# WORK REQUIRED
Your answer should be one number: the count of lines in the data below that include "summary".

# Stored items
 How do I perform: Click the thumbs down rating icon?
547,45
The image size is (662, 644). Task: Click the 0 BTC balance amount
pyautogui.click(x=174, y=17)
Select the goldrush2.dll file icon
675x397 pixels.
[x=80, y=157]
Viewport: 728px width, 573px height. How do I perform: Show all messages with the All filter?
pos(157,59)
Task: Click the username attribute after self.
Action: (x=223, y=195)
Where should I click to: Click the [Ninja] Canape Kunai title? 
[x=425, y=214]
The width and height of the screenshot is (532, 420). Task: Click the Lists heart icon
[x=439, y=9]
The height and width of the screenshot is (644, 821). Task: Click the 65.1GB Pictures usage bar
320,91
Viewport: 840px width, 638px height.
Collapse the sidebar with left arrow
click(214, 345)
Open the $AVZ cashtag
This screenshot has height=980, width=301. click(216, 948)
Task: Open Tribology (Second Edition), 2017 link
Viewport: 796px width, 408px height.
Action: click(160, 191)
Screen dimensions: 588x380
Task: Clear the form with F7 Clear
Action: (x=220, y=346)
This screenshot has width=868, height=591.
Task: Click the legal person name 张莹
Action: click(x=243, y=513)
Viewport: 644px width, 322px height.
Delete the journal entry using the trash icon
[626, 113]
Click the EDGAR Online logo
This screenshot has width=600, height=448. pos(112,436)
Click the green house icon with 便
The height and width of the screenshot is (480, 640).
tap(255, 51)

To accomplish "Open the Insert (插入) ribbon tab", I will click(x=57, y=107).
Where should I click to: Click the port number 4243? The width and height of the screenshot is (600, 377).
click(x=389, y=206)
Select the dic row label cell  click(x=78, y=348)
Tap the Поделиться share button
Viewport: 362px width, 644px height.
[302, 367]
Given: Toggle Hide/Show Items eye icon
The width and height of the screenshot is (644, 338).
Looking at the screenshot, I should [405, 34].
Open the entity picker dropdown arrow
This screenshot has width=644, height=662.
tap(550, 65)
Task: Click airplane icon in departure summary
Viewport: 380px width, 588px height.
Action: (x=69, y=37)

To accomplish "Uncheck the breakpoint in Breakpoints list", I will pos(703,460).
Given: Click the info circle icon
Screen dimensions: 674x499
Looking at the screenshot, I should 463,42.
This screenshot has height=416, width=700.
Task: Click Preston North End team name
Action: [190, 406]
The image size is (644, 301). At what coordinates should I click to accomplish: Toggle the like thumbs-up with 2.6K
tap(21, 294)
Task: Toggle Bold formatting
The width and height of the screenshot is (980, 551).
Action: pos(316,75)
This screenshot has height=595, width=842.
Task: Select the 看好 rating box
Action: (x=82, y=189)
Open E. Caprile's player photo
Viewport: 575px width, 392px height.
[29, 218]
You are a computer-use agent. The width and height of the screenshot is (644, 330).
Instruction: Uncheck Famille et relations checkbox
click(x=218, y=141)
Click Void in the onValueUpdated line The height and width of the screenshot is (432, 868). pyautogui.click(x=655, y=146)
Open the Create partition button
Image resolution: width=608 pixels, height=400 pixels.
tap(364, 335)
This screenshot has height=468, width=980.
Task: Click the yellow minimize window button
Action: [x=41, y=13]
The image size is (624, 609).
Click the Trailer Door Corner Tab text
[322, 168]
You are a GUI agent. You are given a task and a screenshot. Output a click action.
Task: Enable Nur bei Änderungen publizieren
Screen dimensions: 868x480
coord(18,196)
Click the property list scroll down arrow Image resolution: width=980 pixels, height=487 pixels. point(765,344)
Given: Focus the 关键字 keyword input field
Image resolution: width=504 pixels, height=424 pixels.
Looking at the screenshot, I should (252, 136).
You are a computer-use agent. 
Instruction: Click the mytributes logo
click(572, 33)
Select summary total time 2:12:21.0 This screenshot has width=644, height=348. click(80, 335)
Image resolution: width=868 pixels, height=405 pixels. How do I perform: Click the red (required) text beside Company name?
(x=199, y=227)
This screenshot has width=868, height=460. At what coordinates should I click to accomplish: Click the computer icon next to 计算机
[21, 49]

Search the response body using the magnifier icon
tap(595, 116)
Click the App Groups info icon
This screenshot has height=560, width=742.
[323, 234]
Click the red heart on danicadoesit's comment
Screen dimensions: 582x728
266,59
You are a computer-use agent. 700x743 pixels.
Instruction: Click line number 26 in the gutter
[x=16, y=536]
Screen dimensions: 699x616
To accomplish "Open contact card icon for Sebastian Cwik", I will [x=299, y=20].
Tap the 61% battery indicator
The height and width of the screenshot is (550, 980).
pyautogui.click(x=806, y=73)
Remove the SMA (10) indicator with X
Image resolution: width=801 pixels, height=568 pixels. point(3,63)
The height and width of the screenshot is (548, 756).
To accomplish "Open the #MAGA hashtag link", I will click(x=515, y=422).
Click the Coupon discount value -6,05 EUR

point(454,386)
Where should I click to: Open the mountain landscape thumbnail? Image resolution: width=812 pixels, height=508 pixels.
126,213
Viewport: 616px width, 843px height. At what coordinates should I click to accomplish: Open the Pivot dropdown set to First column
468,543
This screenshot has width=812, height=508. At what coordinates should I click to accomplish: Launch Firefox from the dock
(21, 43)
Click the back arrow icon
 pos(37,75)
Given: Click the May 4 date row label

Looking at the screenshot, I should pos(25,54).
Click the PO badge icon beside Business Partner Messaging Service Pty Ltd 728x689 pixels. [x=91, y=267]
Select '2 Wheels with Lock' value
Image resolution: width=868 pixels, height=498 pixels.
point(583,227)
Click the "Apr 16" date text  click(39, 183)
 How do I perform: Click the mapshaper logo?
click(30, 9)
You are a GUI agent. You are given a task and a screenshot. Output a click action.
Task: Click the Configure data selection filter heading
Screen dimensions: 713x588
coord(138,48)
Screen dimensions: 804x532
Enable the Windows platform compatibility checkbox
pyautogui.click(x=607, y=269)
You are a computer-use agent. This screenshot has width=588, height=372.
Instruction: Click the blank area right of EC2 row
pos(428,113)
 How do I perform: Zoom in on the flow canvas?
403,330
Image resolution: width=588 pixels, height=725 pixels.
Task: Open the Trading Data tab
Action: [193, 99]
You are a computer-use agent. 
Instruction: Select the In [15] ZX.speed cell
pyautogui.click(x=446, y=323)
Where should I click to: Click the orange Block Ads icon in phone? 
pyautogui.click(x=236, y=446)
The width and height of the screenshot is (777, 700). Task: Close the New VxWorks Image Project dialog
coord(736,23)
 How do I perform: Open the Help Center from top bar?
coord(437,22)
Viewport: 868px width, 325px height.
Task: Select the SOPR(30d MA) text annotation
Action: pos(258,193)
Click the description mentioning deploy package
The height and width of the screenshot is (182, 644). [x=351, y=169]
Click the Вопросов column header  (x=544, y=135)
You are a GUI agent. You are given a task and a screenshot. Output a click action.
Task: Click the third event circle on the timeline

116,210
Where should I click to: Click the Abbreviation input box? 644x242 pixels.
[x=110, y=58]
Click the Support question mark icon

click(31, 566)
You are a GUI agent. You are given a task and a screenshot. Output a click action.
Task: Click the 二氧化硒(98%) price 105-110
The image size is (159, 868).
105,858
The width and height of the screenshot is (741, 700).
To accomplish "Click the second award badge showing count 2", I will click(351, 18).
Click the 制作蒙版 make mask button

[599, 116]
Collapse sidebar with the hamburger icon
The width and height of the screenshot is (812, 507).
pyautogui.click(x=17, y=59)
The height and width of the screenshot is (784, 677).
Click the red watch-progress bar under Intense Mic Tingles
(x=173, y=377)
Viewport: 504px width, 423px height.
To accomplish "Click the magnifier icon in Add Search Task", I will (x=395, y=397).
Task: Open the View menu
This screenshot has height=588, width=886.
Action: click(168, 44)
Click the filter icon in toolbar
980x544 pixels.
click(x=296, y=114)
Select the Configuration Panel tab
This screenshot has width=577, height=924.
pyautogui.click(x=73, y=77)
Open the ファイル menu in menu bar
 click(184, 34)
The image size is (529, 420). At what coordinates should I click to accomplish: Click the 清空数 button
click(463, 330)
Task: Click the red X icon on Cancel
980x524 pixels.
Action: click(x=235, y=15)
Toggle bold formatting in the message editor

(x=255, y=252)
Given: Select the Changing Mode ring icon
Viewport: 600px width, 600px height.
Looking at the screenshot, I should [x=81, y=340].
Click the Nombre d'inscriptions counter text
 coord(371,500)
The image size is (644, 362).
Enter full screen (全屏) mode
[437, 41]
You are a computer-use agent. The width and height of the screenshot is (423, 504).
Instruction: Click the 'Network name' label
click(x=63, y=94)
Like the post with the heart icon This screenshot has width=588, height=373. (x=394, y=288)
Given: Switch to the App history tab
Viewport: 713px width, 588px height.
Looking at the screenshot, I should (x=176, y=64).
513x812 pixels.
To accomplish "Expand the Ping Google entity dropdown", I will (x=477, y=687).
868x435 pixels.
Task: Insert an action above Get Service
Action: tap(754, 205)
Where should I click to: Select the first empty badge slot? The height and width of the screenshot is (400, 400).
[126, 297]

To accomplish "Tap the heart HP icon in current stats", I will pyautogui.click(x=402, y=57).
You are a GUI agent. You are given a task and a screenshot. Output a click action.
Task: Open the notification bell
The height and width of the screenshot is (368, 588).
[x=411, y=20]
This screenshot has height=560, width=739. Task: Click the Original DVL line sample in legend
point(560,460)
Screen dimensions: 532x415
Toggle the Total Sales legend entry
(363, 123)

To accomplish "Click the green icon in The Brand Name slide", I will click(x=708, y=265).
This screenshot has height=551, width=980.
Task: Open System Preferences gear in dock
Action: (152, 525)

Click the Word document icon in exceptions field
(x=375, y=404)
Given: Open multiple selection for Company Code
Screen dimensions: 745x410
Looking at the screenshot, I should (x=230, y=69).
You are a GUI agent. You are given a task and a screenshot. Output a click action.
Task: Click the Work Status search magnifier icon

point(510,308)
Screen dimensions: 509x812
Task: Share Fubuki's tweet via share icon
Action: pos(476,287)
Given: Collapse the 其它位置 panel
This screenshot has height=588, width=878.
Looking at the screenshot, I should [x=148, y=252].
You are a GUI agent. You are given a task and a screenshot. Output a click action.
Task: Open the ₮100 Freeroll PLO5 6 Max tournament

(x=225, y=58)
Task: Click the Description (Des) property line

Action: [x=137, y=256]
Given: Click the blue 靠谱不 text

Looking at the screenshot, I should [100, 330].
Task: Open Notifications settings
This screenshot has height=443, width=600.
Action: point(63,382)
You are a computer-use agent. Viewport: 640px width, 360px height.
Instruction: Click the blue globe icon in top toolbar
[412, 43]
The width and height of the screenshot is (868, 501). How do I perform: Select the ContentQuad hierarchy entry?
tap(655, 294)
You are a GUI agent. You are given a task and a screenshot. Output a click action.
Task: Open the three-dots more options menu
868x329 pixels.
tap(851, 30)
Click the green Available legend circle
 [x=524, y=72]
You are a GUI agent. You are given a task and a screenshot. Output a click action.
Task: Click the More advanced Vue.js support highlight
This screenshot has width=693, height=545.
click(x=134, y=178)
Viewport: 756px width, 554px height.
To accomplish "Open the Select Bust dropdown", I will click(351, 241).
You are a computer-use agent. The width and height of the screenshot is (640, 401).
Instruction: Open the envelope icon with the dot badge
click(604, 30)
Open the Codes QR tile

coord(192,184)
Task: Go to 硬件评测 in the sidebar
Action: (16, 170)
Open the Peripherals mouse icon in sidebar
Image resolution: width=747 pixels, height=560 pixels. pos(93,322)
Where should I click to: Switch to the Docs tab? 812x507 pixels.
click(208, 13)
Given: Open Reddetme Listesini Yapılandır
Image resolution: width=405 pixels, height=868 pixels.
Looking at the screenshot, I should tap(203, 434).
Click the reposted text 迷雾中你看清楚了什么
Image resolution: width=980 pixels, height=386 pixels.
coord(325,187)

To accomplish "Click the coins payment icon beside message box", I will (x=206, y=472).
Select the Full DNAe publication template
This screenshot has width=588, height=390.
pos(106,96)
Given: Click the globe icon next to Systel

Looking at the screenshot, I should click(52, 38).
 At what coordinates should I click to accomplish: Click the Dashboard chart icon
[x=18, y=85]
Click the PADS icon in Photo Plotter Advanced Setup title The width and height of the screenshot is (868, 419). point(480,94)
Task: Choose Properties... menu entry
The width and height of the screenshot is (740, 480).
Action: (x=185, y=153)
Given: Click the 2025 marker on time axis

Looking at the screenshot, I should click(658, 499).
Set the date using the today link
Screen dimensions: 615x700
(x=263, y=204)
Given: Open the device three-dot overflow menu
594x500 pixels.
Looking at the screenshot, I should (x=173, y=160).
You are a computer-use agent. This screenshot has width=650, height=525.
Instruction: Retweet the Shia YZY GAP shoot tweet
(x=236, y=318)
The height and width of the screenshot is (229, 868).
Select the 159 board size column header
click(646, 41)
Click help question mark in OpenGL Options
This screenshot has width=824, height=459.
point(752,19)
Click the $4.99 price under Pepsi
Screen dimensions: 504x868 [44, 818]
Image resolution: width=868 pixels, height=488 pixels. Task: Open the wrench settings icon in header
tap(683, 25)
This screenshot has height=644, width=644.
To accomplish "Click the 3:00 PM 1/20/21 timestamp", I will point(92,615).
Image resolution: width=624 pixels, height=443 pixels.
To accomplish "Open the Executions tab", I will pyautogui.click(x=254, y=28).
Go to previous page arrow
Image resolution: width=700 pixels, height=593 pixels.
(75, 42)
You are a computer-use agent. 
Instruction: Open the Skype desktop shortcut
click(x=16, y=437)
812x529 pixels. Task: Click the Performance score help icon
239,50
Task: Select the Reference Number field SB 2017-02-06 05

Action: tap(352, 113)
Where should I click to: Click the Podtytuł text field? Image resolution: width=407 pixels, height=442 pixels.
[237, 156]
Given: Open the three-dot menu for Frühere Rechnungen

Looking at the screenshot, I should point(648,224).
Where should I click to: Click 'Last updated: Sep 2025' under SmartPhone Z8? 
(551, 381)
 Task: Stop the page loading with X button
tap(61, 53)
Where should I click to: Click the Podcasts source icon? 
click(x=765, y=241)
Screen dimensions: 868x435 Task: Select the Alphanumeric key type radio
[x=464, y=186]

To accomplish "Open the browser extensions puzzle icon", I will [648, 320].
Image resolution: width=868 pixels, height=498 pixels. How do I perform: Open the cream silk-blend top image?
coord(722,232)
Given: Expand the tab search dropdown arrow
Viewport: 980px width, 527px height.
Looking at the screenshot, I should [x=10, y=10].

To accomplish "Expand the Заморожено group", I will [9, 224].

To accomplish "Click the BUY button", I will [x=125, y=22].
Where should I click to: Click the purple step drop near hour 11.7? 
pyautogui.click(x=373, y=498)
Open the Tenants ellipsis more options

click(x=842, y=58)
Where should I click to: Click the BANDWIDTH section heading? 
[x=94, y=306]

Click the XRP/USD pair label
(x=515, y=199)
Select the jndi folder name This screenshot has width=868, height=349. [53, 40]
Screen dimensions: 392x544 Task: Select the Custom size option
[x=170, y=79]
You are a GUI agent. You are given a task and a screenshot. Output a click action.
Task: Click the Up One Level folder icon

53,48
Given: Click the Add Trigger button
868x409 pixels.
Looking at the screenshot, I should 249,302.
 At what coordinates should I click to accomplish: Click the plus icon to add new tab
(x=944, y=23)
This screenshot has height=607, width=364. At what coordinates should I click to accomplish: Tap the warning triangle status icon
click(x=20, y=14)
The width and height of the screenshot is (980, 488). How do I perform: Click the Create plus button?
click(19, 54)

# SOLUTION FOR THIS TASK
2